Rows of pointing data:
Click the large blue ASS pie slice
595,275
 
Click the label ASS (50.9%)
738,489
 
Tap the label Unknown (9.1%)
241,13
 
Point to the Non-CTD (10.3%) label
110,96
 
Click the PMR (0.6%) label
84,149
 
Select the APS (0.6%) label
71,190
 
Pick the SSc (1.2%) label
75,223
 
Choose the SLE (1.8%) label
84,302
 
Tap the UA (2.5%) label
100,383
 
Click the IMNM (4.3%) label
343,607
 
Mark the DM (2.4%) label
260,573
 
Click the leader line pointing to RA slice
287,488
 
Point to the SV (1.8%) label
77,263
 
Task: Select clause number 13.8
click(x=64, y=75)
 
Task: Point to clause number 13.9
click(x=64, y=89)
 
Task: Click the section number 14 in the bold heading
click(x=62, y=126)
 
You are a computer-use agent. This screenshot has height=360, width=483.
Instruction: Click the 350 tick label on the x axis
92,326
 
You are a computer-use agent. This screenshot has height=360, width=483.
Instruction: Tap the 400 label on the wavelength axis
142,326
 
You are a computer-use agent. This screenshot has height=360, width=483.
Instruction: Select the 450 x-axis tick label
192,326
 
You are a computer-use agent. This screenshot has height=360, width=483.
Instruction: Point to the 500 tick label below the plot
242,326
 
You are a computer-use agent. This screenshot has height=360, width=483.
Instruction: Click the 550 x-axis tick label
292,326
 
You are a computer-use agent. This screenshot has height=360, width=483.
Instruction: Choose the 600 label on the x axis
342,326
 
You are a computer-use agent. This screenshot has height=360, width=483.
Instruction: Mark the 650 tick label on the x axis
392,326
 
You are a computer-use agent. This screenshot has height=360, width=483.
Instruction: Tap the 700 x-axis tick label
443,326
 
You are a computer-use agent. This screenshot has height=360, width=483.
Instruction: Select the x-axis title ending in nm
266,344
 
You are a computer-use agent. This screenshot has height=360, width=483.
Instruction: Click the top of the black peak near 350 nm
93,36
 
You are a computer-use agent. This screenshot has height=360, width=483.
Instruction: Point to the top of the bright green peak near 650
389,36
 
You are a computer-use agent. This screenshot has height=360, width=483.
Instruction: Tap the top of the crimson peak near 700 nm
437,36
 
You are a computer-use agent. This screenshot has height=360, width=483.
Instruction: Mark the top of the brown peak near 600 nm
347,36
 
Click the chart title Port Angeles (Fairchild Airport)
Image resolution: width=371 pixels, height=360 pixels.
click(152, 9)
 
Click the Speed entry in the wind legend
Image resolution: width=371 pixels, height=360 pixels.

AIM ->
Count the lines in the material above that contain the word "peak" and reply with the number alone.

RESPONSE TO THIS TASK ->
4